WHAT YOU SHOULD DO.
Only an exact copy belongs in the answer: the line with "Given: Click the quantity input field" and every line after it through the end of the records, pictures left out.

TASK INPUTS Block Start

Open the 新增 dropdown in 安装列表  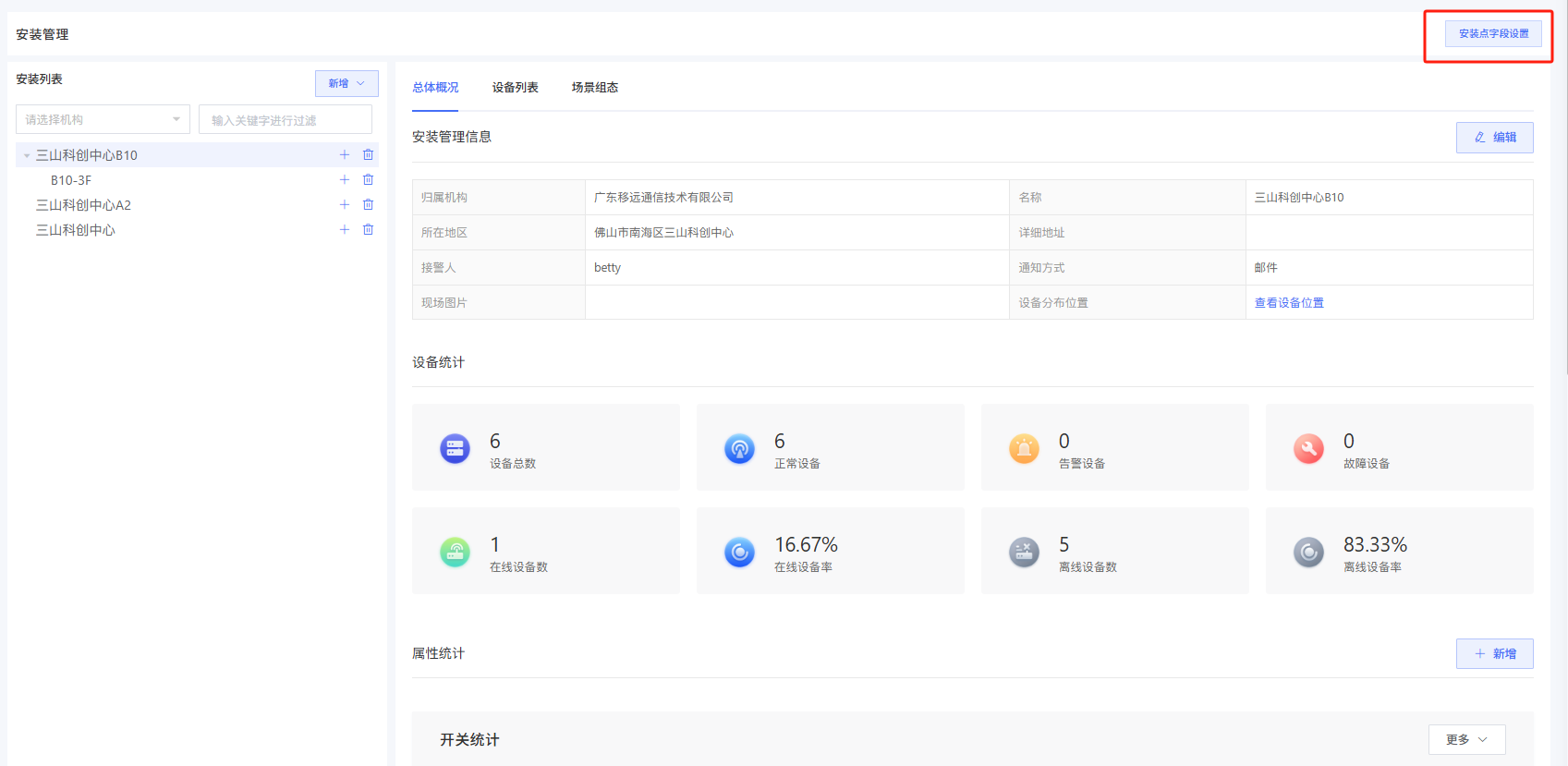pos(346,83)
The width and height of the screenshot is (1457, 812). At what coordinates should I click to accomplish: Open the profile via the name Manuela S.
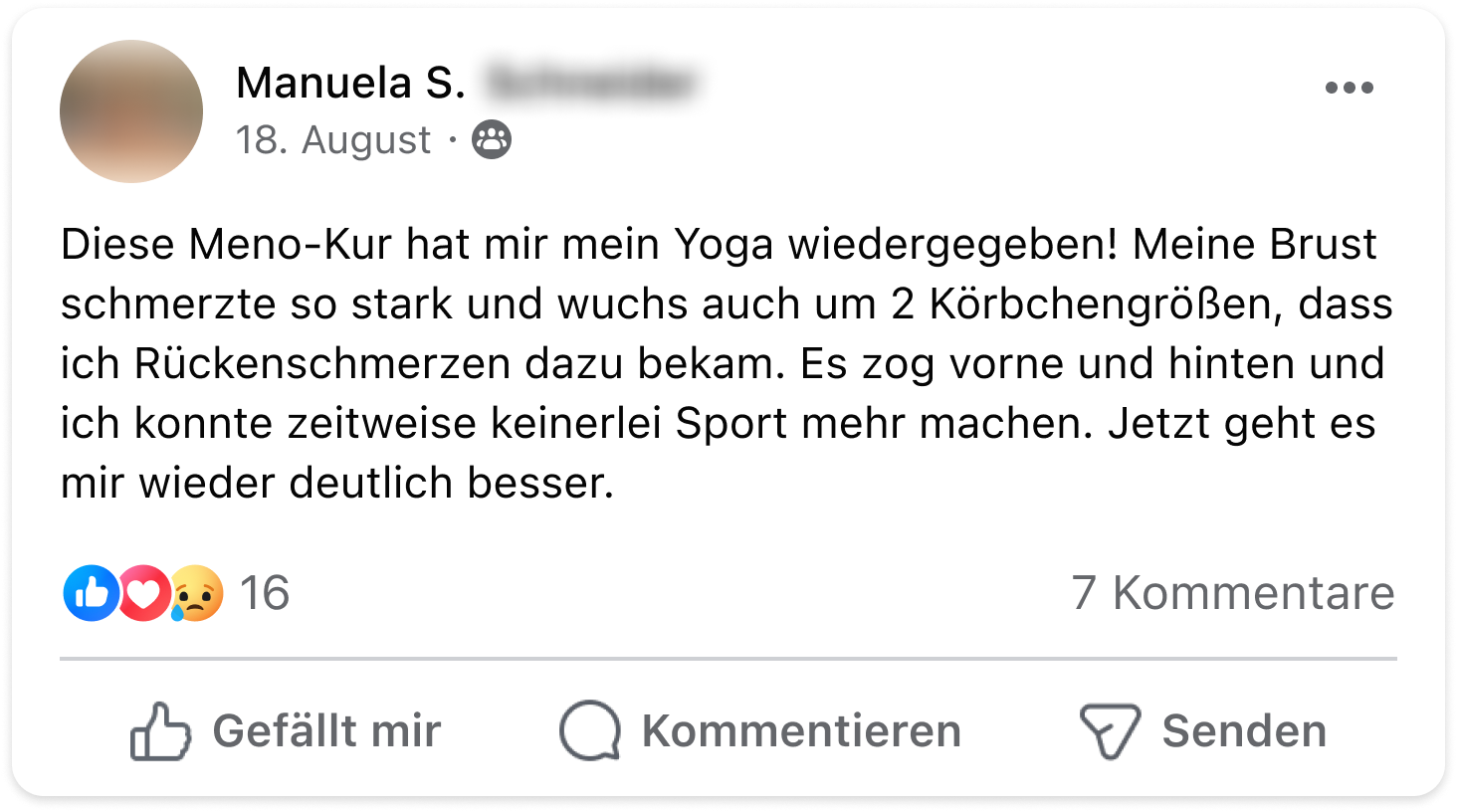point(350,84)
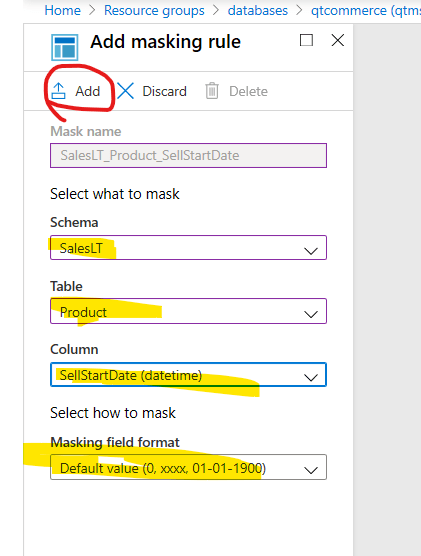Open qtcommerce breadcrumb link
The width and height of the screenshot is (421, 556).
pyautogui.click(x=366, y=10)
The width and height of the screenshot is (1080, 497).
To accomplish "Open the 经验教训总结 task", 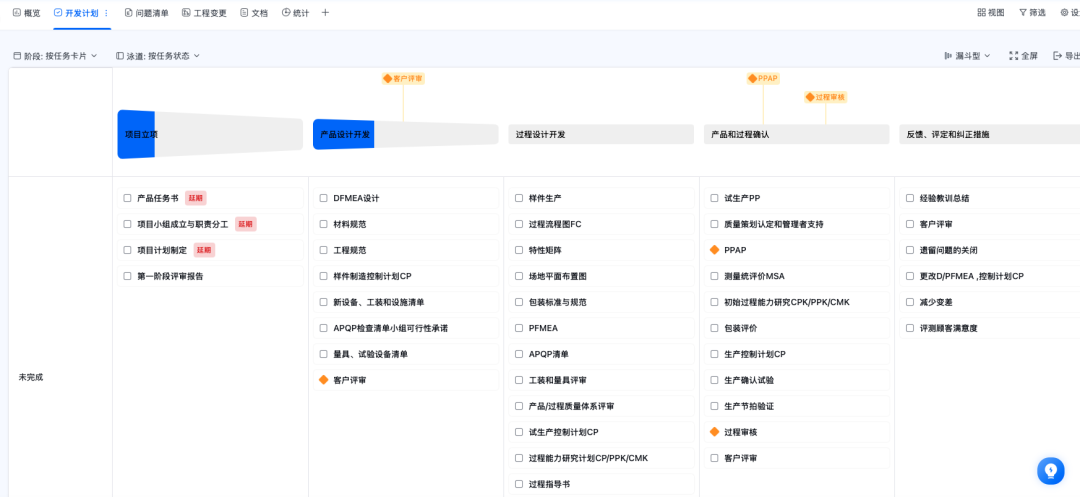I will (944, 198).
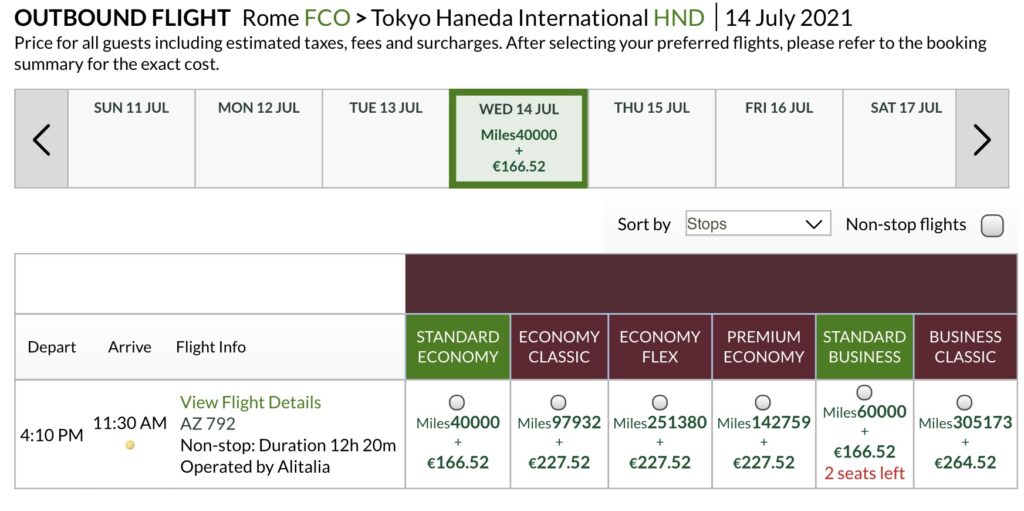Select Standard Business 60000 miles fare
Image resolution: width=1024 pixels, height=511 pixels.
pyautogui.click(x=864, y=392)
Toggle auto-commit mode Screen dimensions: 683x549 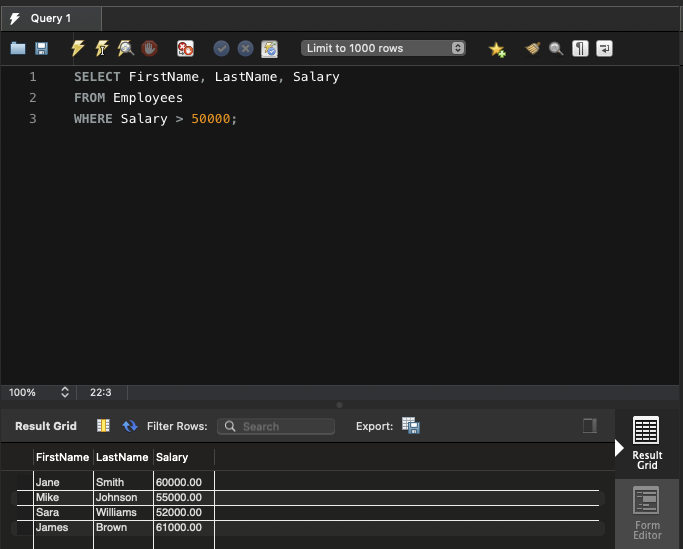click(269, 48)
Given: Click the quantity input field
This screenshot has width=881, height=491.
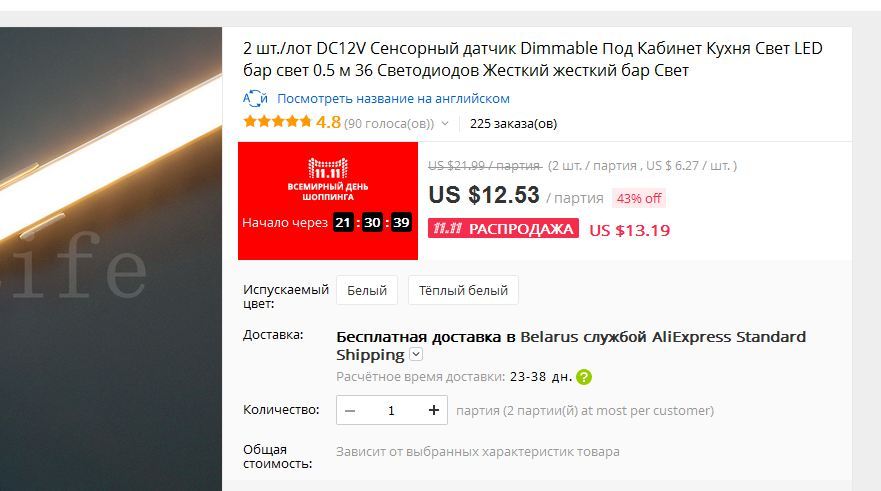Looking at the screenshot, I should [x=392, y=410].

TASK INPUTS Block End

SOLUTION.
Given: Click the quantity input field
This screenshot has width=881, height=491.
Looking at the screenshot, I should [x=392, y=410].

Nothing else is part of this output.